Around this time, I started working in
a different, small, eighteen and up club. This one had cheetah print
carpet, like an eight-year-old girl's dream room, only it had soaked
up puke and cigarette ashes, had shoes track dirt from Idaho and
India across it, touched the skin of girls who slept on it because
they couldn't sleep anywhere else. The hiring manager gazed at me
with eyes so opiate-dulled they looked like the stage mirror after
girls had put their hands all over it, and told me, “Every guy who
comes through here gets fucked. Some literally, some figuratively.”
Then a semi-recognizable boxer came in.
He offered me a couple hundred extra if I'd suck his dick. I did it.
I told myself it would just be this one time, but afterward I knew
some part of me had changed. Now I would technically be a 'former
prostitute' for the rest of my life. And now I'd be able to stay in
my apartment for at least another month.
I could have kept it a secret. But I
loved Ken so much, and I felt like love couldn't be real unless I
was. So I told him what I'd done while we ate at his favorite Chinese
spot.
His dark skin lay smooth across his high cheekbones and relaxed jaw. His slightly slanted eyes looked like they were trying to keep something under control. But that something
wasn't sadness. He told me he didn't have to be the only man I had
sex with. He just had to be the only man I had sex with for free. He
actually seemed pleased, just like he'd been when I brought him those
gummy worms. After always being the black sheep growing up, it was
amazing to feel like someone was proud of me, and not just proud. Ken
actually seemed to understand me.
“It's all about money, right?”
“Exactly,” I said.
Before, Ken had pushed me to keep
re-auditioning at the bigger eighteen and up clubs, where he thought
I could make more money. Now he was happy to have me working right
where I was.
As we left the restaurant, he told me
to open the door for him and I did. It was like a joke, just not
meant to be funny. It was no big deal.
My heart leaked out love, the
overwhelming excess love that makes you do crazy things, like thank a
God you used to not be sure existed. I really believed Ken had been
custom sent, to protect me, to guide me, to love me despite the
things that would make ninety-eight percent of men leave my ass alone.

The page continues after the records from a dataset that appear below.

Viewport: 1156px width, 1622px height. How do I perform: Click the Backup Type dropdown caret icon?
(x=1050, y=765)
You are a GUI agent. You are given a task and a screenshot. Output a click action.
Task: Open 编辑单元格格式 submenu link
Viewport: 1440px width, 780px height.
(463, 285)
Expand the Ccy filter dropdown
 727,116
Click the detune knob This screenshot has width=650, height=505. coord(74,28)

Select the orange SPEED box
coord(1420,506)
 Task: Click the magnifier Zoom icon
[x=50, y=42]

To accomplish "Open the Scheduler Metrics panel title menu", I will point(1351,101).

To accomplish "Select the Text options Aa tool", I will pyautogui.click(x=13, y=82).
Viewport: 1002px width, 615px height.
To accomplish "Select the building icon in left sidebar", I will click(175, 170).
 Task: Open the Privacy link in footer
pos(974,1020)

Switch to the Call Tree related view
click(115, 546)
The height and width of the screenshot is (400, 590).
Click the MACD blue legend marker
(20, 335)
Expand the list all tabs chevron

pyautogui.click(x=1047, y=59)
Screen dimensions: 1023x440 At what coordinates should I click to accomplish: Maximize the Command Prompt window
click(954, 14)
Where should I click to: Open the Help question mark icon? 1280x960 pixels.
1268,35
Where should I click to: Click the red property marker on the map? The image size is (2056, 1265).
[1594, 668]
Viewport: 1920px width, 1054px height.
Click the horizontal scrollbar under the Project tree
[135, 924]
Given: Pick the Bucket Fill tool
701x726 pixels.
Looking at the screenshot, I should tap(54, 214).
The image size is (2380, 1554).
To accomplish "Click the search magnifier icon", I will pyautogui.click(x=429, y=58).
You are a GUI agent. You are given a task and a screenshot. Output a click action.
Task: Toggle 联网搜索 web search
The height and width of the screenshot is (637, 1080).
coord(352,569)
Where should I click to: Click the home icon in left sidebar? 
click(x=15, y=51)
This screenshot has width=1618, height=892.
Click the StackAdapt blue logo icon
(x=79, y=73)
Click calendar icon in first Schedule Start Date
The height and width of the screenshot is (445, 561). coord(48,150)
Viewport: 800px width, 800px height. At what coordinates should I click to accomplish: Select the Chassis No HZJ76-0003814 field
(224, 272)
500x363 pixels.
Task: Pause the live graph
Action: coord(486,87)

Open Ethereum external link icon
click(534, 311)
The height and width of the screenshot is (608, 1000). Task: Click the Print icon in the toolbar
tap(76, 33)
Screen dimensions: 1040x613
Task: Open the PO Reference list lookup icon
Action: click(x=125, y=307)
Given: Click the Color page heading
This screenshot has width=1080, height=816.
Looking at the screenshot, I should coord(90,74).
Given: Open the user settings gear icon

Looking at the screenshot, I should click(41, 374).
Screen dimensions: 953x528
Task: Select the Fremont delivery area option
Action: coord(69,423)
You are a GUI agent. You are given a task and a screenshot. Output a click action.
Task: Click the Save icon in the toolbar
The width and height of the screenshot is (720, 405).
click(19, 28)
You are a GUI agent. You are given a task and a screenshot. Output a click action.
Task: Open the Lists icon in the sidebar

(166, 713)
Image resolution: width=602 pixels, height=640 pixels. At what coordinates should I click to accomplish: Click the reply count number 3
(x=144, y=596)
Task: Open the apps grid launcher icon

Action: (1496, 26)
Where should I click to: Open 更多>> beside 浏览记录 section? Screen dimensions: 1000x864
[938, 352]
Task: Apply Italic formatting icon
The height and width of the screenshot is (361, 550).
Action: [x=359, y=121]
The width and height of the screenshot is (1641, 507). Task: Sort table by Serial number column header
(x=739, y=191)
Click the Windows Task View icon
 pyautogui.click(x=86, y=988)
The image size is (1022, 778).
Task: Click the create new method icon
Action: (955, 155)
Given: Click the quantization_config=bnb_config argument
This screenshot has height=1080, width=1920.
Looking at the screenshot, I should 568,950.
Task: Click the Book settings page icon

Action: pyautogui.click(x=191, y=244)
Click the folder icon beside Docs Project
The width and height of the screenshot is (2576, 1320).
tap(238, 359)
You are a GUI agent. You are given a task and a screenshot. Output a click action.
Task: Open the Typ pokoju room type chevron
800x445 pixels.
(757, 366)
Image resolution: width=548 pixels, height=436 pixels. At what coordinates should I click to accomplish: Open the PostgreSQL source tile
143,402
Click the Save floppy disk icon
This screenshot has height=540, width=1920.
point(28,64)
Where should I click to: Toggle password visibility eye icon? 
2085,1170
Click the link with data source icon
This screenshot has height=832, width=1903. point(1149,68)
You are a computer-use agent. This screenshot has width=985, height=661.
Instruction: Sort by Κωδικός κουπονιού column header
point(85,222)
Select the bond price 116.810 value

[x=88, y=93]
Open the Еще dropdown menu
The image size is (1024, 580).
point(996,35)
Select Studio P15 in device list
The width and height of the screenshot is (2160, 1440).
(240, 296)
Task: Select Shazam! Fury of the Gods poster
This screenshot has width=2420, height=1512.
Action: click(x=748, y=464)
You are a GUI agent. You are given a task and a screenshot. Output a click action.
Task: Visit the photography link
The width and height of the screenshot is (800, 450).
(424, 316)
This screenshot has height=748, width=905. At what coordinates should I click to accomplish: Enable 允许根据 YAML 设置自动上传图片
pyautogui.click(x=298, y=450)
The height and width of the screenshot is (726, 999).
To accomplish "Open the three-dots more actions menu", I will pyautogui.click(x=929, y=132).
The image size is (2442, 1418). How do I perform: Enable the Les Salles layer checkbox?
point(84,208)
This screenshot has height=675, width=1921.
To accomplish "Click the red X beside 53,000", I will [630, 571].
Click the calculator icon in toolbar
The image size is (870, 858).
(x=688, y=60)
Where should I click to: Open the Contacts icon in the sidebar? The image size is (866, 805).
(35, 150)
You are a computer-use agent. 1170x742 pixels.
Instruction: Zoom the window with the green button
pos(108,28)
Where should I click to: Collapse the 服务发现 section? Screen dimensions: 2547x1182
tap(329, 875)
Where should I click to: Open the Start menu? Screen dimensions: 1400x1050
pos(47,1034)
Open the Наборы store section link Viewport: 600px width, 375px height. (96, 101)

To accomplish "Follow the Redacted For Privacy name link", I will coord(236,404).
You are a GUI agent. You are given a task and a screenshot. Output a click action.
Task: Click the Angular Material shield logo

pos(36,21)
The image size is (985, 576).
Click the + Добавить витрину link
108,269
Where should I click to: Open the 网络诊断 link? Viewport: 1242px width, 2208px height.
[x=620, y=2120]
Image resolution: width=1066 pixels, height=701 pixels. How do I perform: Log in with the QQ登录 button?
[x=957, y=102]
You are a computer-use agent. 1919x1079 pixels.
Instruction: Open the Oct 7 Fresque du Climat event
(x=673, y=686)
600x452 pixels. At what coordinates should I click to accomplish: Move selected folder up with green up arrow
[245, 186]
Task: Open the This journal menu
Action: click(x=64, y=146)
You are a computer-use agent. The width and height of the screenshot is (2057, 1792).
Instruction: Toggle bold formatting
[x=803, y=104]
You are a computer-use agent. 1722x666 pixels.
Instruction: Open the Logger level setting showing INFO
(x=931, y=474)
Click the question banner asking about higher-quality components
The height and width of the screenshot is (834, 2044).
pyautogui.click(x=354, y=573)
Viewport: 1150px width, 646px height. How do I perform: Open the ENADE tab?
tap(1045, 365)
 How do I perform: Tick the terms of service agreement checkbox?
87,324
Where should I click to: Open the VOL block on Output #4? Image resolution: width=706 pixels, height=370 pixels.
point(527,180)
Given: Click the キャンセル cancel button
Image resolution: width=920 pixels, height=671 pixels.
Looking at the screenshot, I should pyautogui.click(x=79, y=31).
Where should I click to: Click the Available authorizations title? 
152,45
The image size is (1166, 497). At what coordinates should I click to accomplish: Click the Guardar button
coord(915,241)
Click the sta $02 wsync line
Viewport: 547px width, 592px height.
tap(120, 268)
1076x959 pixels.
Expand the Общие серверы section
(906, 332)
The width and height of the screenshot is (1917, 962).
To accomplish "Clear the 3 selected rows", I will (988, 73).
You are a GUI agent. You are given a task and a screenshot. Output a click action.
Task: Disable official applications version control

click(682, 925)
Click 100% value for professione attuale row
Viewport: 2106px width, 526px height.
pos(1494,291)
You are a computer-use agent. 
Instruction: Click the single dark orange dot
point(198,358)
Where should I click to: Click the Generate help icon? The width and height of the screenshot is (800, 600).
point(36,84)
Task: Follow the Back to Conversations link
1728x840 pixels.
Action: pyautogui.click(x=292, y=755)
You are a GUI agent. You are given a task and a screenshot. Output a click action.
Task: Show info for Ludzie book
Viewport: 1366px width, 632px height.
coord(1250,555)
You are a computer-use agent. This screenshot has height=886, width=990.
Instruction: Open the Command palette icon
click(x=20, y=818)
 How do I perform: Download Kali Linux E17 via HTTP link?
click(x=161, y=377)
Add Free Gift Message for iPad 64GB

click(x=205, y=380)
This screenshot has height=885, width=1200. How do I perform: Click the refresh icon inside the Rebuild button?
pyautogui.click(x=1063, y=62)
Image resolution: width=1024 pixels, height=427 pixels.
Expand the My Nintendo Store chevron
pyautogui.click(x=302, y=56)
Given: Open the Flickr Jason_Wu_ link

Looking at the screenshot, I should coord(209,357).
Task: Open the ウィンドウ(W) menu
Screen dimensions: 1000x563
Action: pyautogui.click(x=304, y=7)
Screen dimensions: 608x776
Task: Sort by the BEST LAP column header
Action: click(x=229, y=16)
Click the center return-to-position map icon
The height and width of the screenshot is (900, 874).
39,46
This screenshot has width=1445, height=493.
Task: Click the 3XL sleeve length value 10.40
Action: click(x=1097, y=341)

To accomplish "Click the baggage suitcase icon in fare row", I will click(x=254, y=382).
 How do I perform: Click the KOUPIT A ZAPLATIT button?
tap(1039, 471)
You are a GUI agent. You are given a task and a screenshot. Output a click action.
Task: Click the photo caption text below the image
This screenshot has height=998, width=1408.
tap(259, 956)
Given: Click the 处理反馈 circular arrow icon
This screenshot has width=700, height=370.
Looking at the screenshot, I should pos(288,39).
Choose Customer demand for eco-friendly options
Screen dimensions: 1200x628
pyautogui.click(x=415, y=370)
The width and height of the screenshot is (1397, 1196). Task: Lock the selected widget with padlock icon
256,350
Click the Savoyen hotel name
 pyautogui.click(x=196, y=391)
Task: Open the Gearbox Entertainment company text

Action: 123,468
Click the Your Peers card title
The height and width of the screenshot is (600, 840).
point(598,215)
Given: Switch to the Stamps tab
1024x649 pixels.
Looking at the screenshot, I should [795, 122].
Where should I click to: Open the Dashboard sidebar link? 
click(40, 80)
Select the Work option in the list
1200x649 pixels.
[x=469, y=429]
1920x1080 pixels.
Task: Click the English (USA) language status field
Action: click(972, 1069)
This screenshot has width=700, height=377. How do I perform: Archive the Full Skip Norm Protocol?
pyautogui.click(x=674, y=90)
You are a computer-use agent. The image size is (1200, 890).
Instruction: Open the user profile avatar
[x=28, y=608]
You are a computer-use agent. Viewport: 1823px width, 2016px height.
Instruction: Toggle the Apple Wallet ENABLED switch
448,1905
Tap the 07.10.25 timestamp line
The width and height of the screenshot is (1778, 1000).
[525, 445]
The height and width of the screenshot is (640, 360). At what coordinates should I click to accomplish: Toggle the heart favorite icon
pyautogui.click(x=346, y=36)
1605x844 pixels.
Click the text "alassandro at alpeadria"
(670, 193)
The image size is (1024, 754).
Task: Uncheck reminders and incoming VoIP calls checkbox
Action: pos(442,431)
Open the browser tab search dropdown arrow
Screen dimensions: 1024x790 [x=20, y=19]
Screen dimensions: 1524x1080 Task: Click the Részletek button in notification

I was finally having four, five, six
hundred plus shifts now that I was okay with doing the occasional
extra. We could feel like ballers. Ken could go buy the sneakers and
clothes he loved, and the only reason I didn't shop with him was
because I spent so much time at work. I could never be sure when the next guy
willing to shell out five hundred dollars or more (the club always
took the first two to three hundred, and the manager got ten to
twenty percent of whatever I made) would come in. Ken would come visit me once I got home. We'd take the money out of my drawer and spread it
all over the counters.
There would be awe in his voice. “Look
how much money we have, baby.”
“We?” I said once with a smile.
“Yeah. This is ours.
Because I got you.”
Every
R&B love song ever written described how I felt when he said
that, and at the same time, none of them even came close.
He'd
ask me for twenty dollars for gas, a hundred to help with his mom's
light bill, and I wouldn't trip. I had condoms. I knew how to achieve
a zen-like trance when tricks put their fingers and tongues and dicks
up inside me, how to count songs while I gave head, and make it a
peaceful routine. I was good at this hustle. I could play the people
I had to play, lie to the people I had to lie to, all while feeling
like I held onto my realness because I kept it real with the one
person who mattered. Simply put, everything fit.